The confrontation in Birmingham convinced John F. Kennedy that civil rights legislation was needed. Marshall developed a rationale for the controversial public accommodation provision of the proposed bill based on the interstate commerce clause of the Constitution; he then sold his view to dubious senators, with the bill becoming the Civil Rights Act of 1964. In general, Marshall’s approach to civil rights was characterized by a reluctance to use federal power. He espoused a theory of federalism that placed responsibility for law enforcement on local authorities, a stance that set him at odds with those seeking federal protection for civil rights workers. Despite their differences, Marshall was respected by segregationists and activists alike. His honesty, accessibility, and willingness to listen helped him craft compromises acceptable to all sides. In 1964 Marshall published Federalism and Civil Rights, detailing his view of the government’s role with respect to civil rights.
Marshall left the Justice Department in 1965 to become general counsel at International Business Machines (IBM). Accepting Marshall’s letter of resignation, President Lyndon B. Johnson wrote, “I have never known any person who rendered a better quality of public service.” In 1967 Johnson named him to head the National Advisory Commission on Selective Service. Robert Kennedy, meanwhile, remained a close friend to Marshall, who handled Kennedy family legal matters and supported Kennedy’s campaign for the Democratic presidential nomination. In 1970 Marshall departed IBM for Yale Law School to serve as deputy dean and distinguished professor. He also chaired the board of the Vera Institute of Justice. Marshall died in 2003 of complications from a bone marrow disorder. His body was cremated and his ashes partially scattered at sea; remaining ashes were interred on Northaven Island in Maine.

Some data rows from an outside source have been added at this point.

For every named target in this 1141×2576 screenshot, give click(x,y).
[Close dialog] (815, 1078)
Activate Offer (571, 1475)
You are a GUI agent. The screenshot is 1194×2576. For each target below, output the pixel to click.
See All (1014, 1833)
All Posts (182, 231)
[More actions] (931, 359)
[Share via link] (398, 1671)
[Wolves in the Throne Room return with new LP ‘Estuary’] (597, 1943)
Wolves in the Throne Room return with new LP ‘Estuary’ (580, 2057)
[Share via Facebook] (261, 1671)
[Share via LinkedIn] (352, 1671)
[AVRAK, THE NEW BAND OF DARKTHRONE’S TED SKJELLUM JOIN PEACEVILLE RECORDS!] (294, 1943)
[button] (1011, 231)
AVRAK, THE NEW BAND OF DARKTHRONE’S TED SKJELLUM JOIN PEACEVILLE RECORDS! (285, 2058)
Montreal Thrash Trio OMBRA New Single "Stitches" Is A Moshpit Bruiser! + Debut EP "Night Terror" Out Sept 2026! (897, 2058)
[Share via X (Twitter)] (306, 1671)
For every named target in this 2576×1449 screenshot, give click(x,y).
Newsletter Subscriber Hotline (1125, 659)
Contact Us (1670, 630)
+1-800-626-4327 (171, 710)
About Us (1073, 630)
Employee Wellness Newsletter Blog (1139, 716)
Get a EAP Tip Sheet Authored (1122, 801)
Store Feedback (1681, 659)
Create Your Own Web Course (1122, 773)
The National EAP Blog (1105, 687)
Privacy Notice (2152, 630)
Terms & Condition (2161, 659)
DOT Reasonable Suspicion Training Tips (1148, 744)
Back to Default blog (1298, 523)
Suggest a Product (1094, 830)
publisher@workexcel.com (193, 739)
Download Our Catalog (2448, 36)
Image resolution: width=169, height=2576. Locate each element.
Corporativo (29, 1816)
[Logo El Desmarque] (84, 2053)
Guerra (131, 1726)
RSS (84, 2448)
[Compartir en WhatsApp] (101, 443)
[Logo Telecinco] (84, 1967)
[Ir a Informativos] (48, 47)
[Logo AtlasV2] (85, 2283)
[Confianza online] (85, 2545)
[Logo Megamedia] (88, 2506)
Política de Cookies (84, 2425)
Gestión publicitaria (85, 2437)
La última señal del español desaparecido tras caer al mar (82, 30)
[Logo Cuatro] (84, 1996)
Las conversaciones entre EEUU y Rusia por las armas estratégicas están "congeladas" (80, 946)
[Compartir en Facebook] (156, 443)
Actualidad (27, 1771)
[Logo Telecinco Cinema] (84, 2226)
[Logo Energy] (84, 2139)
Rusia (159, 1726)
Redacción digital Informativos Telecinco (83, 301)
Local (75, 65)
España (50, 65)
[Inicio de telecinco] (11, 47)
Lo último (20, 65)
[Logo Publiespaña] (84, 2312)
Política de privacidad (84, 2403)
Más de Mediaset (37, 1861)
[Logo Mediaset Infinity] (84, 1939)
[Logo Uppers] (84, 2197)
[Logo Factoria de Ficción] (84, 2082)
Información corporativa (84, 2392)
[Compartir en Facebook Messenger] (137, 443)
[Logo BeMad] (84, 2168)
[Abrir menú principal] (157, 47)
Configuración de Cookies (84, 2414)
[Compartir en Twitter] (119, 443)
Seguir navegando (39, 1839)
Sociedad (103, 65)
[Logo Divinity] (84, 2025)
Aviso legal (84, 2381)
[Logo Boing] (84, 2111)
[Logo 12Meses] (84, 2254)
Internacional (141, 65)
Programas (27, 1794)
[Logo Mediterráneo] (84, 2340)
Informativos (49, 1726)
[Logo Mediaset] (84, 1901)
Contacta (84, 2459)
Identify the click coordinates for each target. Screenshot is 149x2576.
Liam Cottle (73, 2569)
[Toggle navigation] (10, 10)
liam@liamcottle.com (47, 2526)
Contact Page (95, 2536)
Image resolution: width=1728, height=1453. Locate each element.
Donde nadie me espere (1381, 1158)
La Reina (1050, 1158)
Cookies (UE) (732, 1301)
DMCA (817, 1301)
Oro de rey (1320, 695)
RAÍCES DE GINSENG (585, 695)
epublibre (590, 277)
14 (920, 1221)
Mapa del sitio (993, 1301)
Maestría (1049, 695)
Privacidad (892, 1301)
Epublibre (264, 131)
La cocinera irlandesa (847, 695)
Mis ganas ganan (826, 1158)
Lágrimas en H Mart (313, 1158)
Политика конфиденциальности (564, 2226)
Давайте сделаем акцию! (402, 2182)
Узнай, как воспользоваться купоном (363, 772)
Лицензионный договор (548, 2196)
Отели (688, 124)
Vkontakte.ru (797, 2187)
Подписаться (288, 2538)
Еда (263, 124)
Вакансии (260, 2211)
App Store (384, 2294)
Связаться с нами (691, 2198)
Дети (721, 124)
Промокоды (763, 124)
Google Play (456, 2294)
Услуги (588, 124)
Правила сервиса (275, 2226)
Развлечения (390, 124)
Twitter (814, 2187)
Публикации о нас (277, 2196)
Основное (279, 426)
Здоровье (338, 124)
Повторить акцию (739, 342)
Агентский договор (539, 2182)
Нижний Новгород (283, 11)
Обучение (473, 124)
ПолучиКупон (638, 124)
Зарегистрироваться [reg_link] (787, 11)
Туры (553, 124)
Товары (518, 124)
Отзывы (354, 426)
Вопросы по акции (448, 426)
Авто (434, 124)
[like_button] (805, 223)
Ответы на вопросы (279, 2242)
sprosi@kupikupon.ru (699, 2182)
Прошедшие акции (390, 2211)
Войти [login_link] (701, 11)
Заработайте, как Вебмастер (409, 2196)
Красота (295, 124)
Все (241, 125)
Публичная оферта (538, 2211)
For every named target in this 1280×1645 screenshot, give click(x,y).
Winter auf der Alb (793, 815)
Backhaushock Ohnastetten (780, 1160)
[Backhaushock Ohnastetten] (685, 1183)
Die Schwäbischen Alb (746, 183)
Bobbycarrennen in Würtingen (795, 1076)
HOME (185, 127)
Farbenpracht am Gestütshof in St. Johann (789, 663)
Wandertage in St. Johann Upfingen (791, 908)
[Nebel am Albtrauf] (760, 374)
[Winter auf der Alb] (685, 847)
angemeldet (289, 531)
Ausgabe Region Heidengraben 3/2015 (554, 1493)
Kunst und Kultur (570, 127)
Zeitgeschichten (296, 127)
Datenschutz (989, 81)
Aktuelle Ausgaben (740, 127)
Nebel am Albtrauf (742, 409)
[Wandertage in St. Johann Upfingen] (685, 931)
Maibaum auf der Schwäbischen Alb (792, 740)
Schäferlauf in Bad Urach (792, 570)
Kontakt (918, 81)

Marshall’s contributions to civil rights are legendary. As a key member of the Kennedy administration, he enforced existing federal law and proposed sweeping new legislation. With large eyeglasses and a quiet demeanor, he resembled a mild-mannered professor but never shied away from difficult situations. Navasky notes that Marshall, who was selected as assistant attorney general because of his lawyerly skills, “made his greatest contribution in a distinctly extralegal capacity.” He was “the field general, the executive officer of the extraordinary Kennedy corps of problem solvers.”
Marshall’s personal papers and most of his official files are at the John F. Kennedy Library in Boston; other papers are at the Lyndon Baines Johnson Library in Austin, Texas. Both hold oral history interviews. Marshall’s work at the Justice Department is covered in Victor Navasky’s excellent Kennedy Justice (1971). Histories of the civil rights movement documenting Marshall’s contributions include Carl M. Brauer, John F. Kennedy and the Second Reconstruction (1977); Taylor Branch, Parting the Waters: America in the King Years, 1954–63 (1988); and Raymond Arsenault, Freedom Riders: 1961 and the Struggle for Racial Justice (2006). Obituaries are in the New York Times and Washington Post (both 3 June 2003).